AP dianiaya orang tuanya, paman dan kakeknya yang diduga untuk praktik pesugihan ilmu hitam. Bahkan mata anaknya yang lain sudah dicongkel oleh orang tuanya sebagai tumbal menuntut ilmu hitam.
Menurut Erdianto, hukum pidana adalah produk ilmu pengetahuan ilmiah. Karena itu hukum pidana tidak menjangkau kebenaran yang tidak dapat dibuktikan secara rasional, yang dibuktikan dalam hukum acara pidana adalah kebenaran materiil yang diperoleh dengan cara-cara ilmiah.
Yang harus dilakukan dalam kasus ini, katanya menyebutkan, dalam tahap penyelidikan adalah apakah ada tindak pidana atau tidak. Dalam arti apakah peristiwa ini merupakan tindak pidana atau tidak sebenarnya tidak perlu lagi dikaji lebih dalam. Alasannya, sudah ada orang yang mati dan ada orang yang melakukan. Hal tersebut jelas merupakan suatu tindak pidana.
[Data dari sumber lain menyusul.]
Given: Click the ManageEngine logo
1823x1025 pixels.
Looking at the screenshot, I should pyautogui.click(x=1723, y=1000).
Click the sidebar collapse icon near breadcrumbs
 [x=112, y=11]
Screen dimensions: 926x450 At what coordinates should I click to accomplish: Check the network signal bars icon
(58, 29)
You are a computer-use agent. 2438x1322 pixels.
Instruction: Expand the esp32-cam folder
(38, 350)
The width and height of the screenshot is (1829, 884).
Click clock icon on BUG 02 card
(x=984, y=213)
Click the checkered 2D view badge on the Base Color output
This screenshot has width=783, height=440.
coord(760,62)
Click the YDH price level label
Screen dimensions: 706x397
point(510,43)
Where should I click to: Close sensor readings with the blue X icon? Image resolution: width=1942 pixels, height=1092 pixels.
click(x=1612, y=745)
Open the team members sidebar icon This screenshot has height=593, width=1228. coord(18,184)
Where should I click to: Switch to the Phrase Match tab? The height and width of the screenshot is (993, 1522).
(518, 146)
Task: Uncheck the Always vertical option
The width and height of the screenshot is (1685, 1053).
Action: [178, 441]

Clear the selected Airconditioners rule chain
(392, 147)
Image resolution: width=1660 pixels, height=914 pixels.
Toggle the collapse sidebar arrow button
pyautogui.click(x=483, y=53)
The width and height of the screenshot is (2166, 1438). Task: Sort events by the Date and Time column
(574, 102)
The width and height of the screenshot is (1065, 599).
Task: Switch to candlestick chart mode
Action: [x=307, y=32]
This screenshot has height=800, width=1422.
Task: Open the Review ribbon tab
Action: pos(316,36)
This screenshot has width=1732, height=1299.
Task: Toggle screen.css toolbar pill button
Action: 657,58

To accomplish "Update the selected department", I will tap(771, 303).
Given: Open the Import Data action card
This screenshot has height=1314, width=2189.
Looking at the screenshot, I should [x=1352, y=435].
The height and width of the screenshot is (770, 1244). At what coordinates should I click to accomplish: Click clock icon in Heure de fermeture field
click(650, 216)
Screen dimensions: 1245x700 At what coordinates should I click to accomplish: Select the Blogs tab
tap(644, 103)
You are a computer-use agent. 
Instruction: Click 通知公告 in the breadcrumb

"Polisi mengeluarkan perintah penyidikan, selanjutnya yang harus dicari dalam proses penyidikan adalah menemukan dan mencari bukti yang dengan bukti tersebut dapat diduga seseorang sebagai pelaku tindak pidana baik karena perbuatannya maupun karena keadaan," katanya.
Ia melanjutkan, dalam kasus ini orang tua sudah dapat ditetapkan sebagai tersangka. "Keadaan mental di bawah pengaruh ilmu hitam tidak dapat menjadi alasan pembenar atau alasan pemaaf untuk melepaskannya dari pertanggungjawaban pidana," katanya.
Lagipula pembuktian unsur subjektif seperti itu, katanya menekankan, ada pada pengadilan bukan pada proses penyidikan atau penuntutan. Sehingga perkaranya tetap dapat dilanjutkan untuk diteruskan ke pengadilan.